REQUIRED WORK:
Every line of the records below that holds the word "computer" belongs in the answer.

GIVEN RECORDS:
+ + + +

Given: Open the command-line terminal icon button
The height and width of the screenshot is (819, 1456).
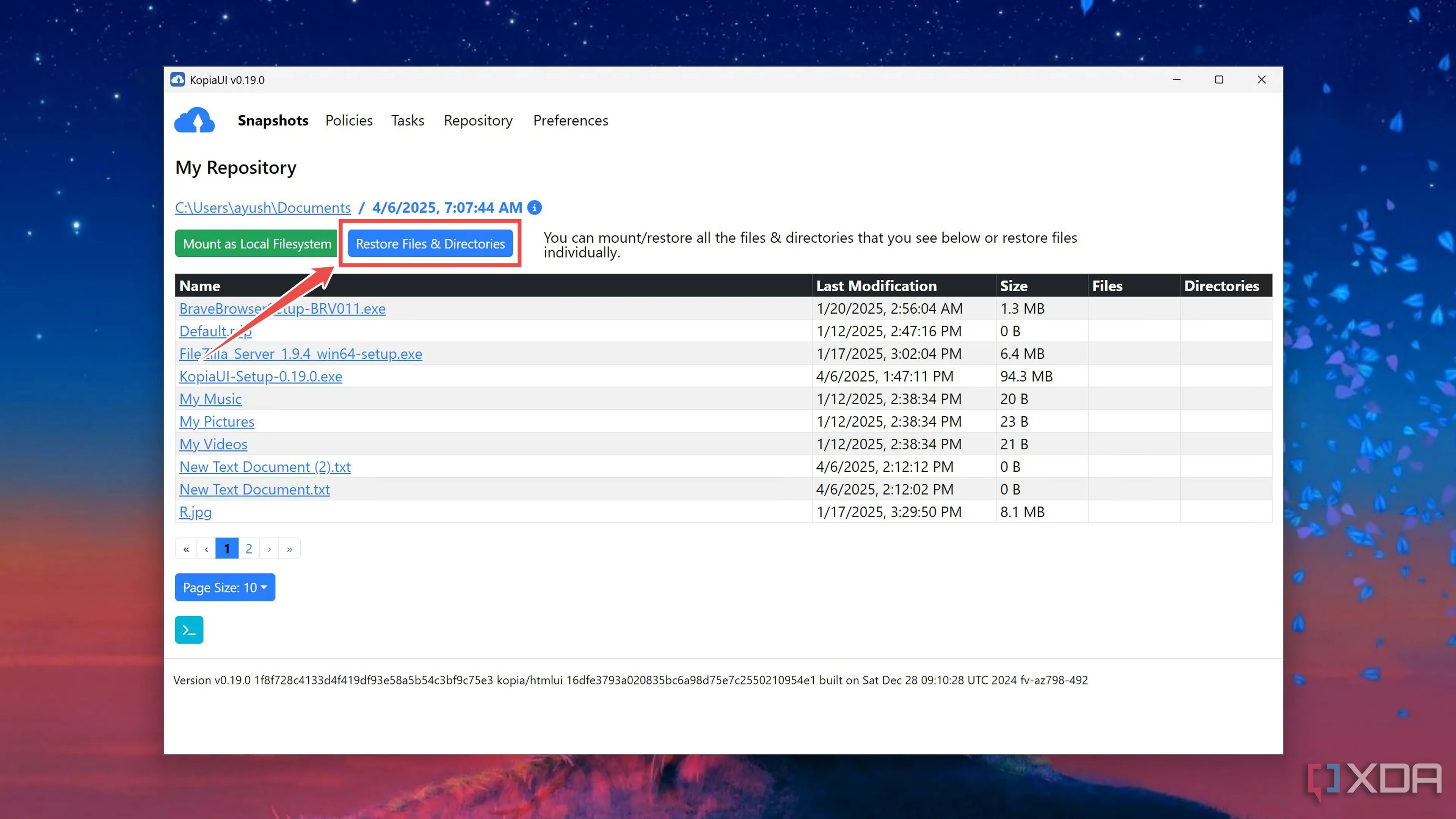Looking at the screenshot, I should (189, 630).
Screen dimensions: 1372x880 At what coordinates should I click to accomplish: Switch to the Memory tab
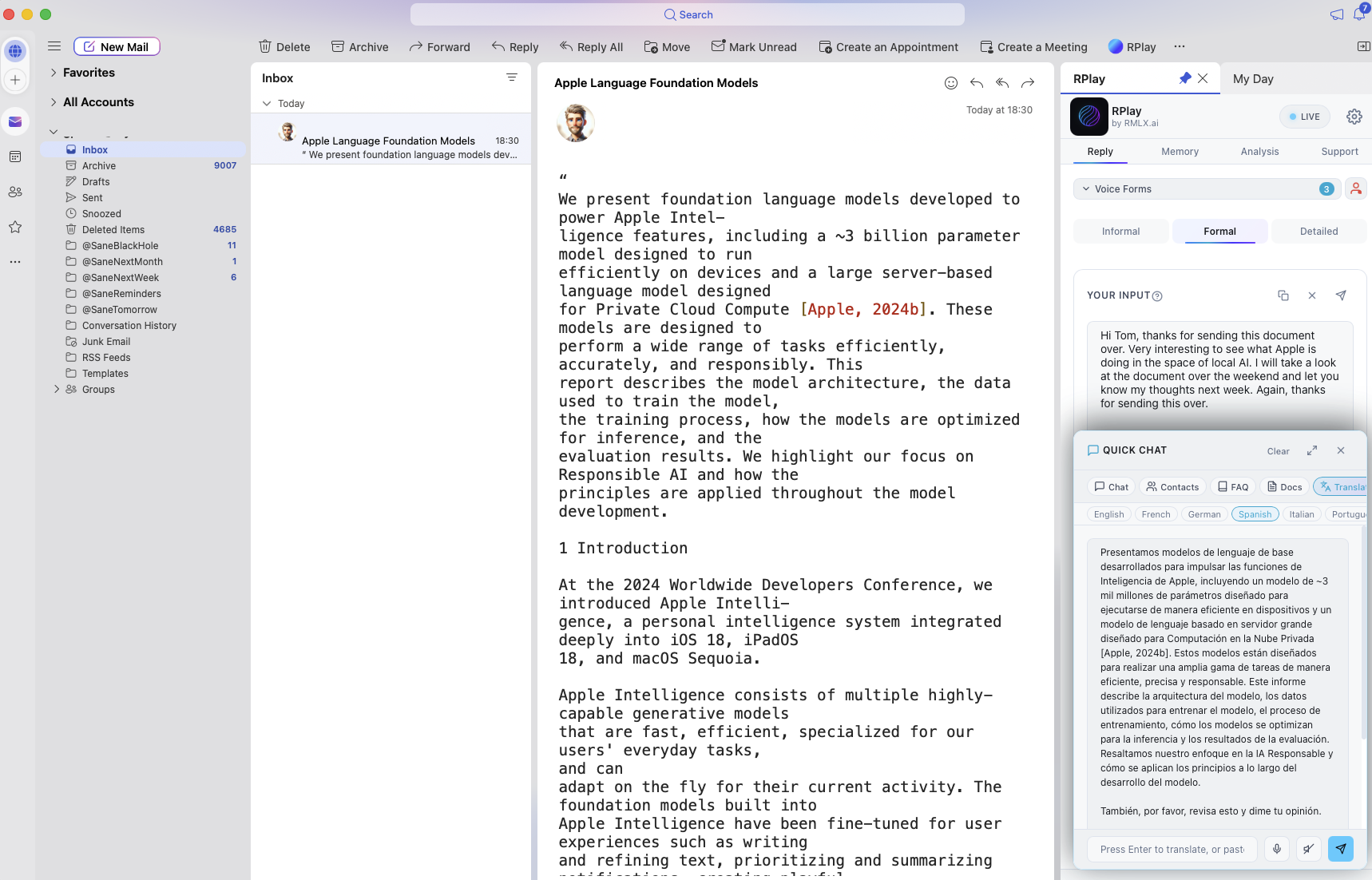(x=1180, y=151)
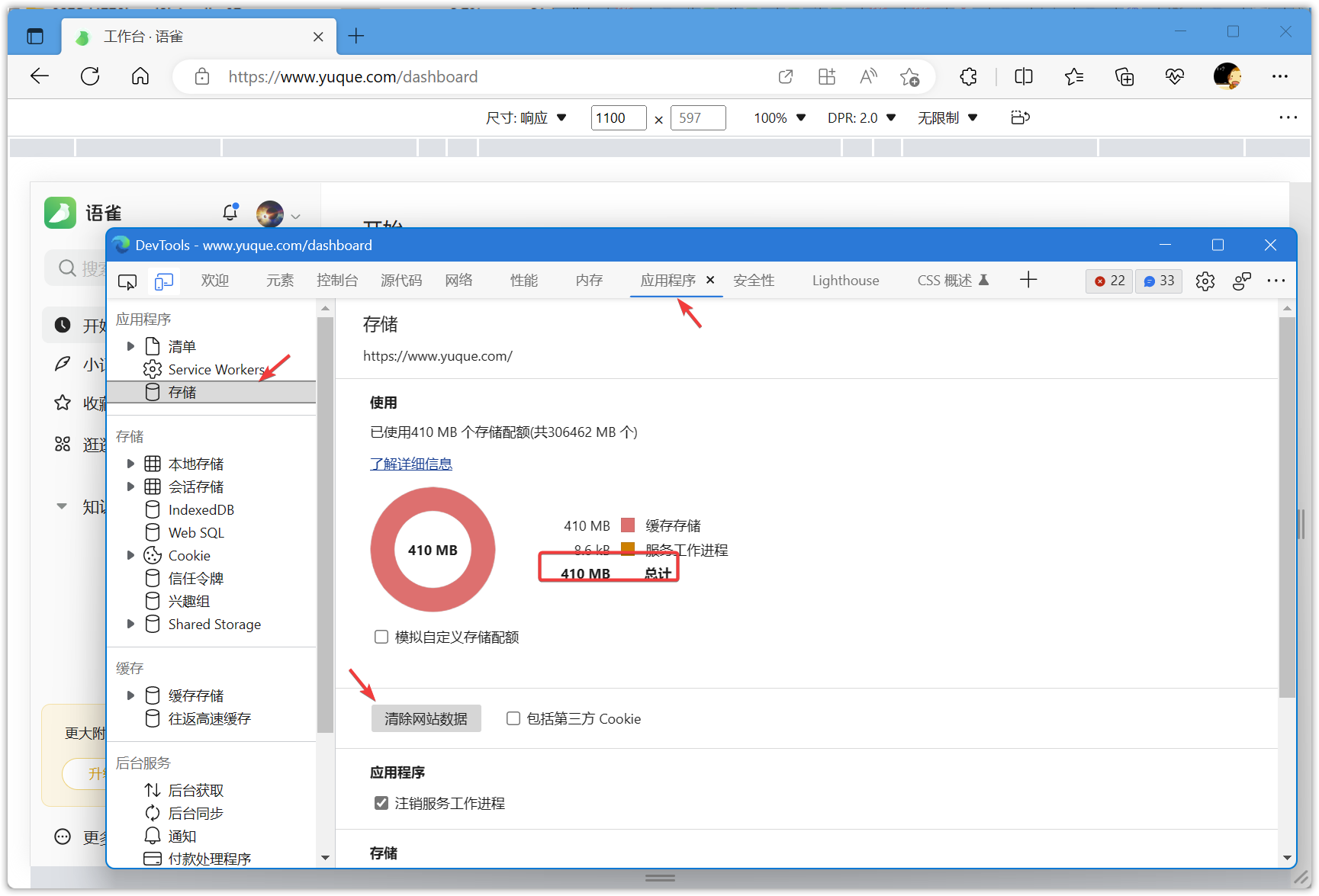Screen dimensions: 1319x896
Task: Add a new DevTools panel tab
Action: pyautogui.click(x=1028, y=280)
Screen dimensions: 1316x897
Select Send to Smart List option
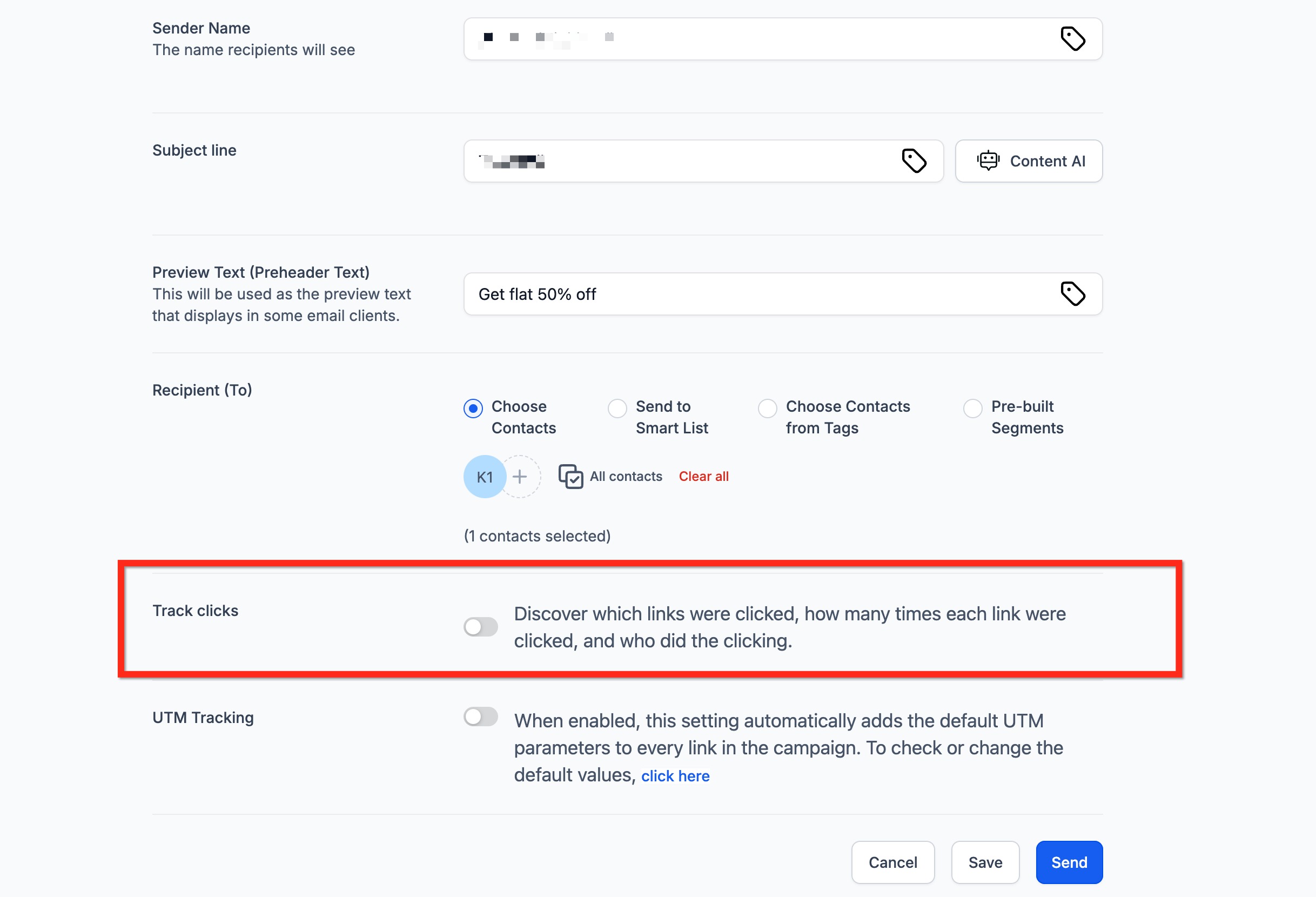point(617,409)
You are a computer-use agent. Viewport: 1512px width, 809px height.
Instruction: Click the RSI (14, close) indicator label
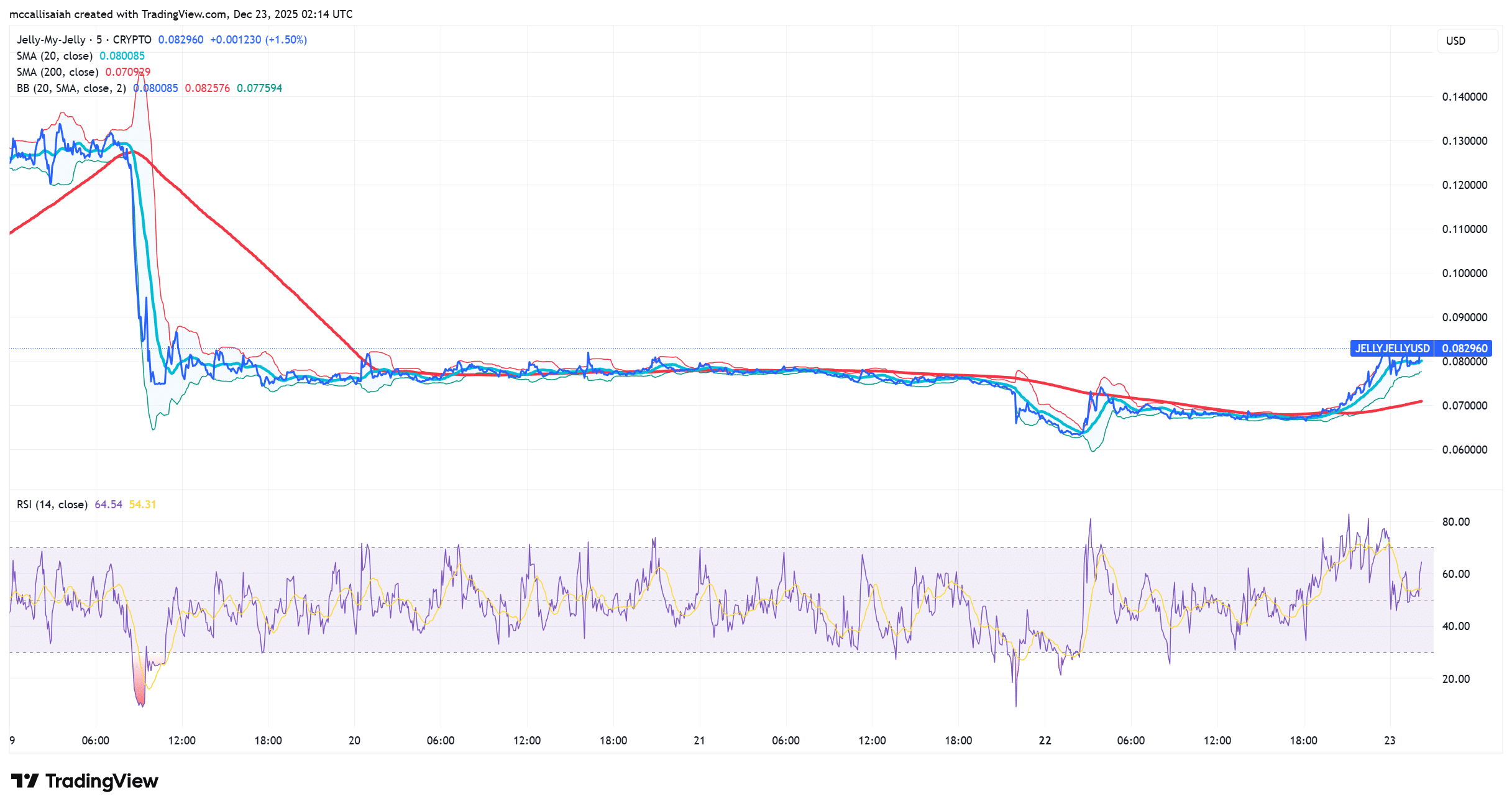51,504
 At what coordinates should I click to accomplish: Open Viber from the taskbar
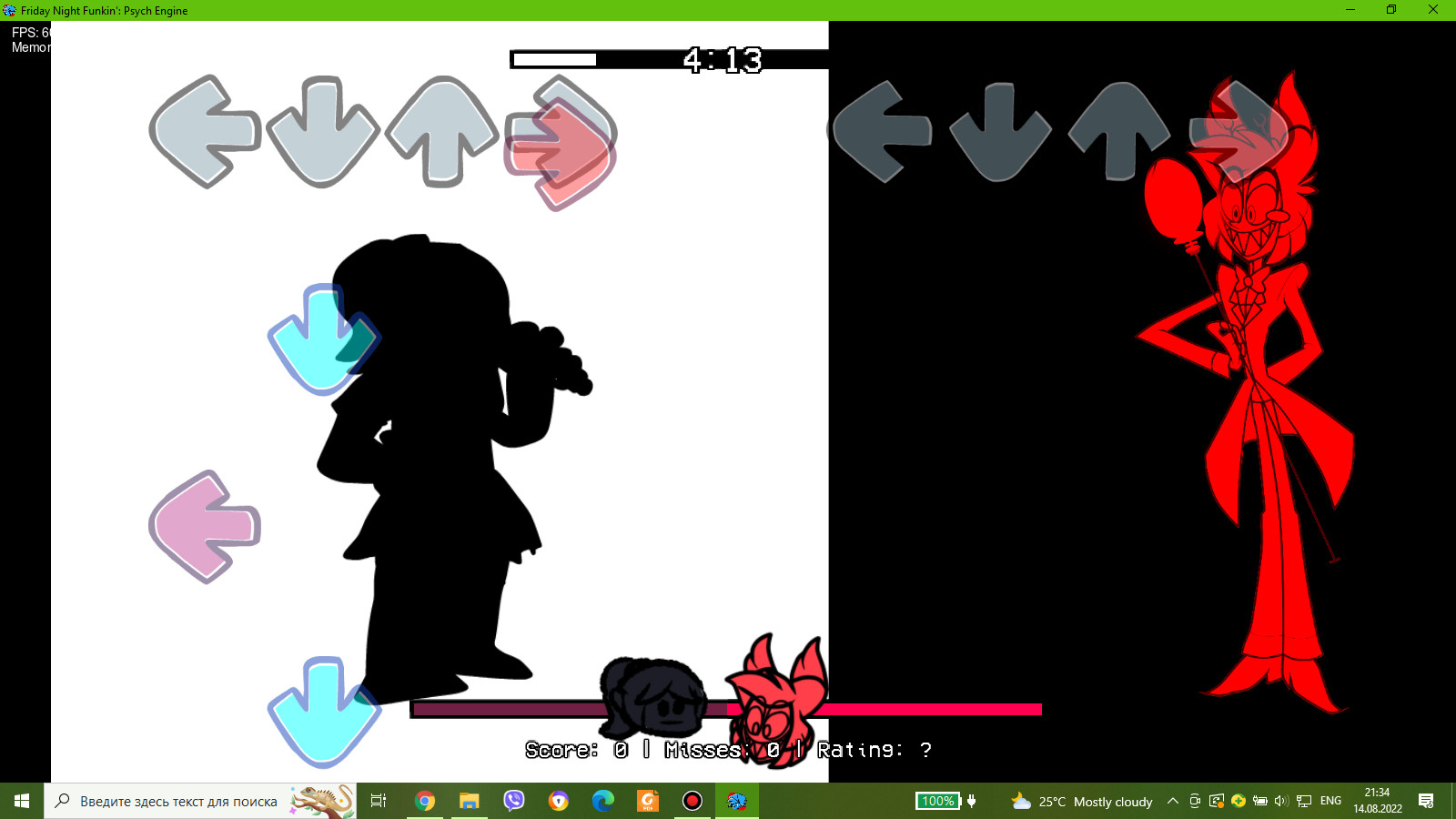(515, 801)
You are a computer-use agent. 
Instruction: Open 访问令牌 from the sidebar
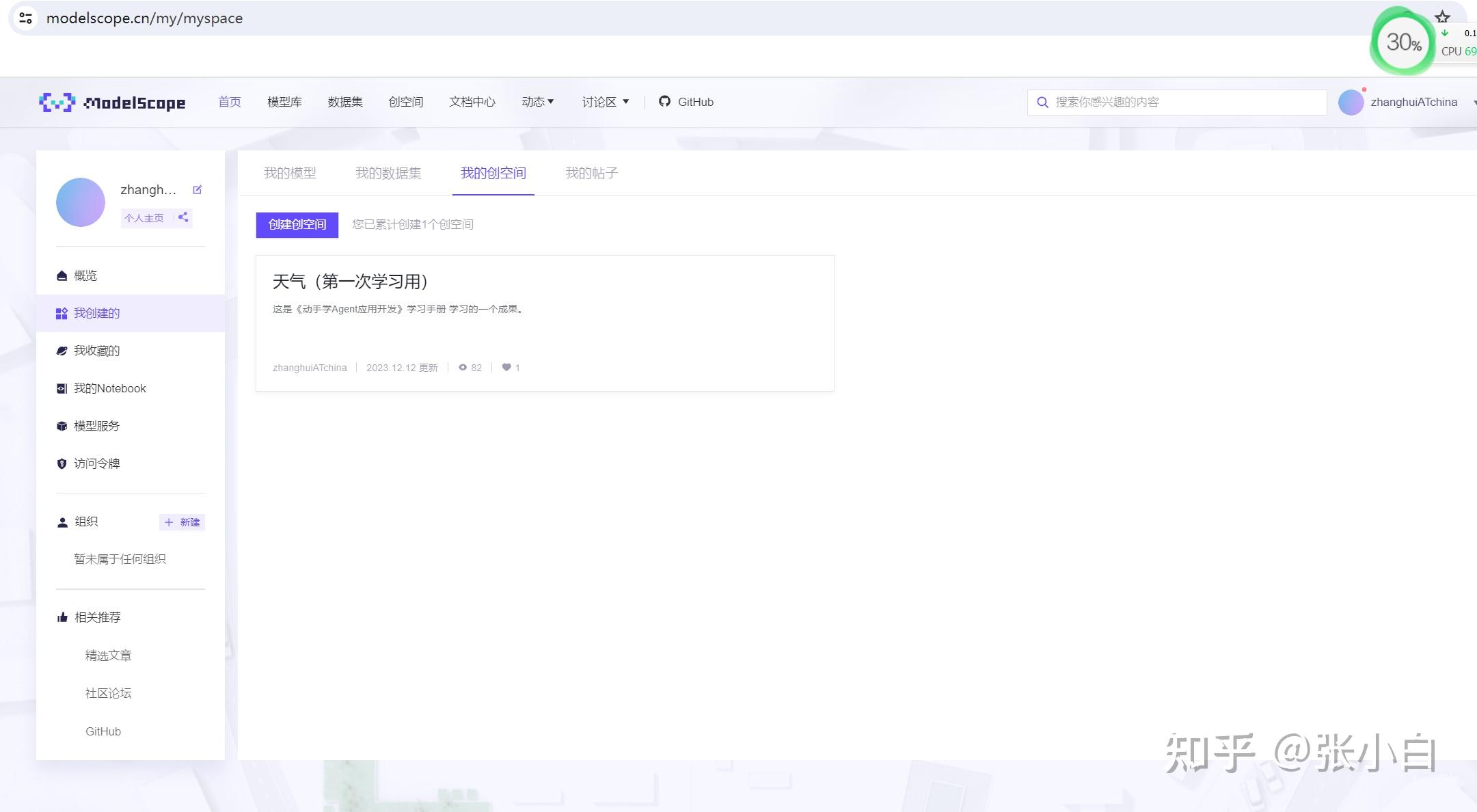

+ + + +

OUTPUT:
You are a computer-use agent. Viewport: 1512px width, 809px height.
You are a computer-use agent. 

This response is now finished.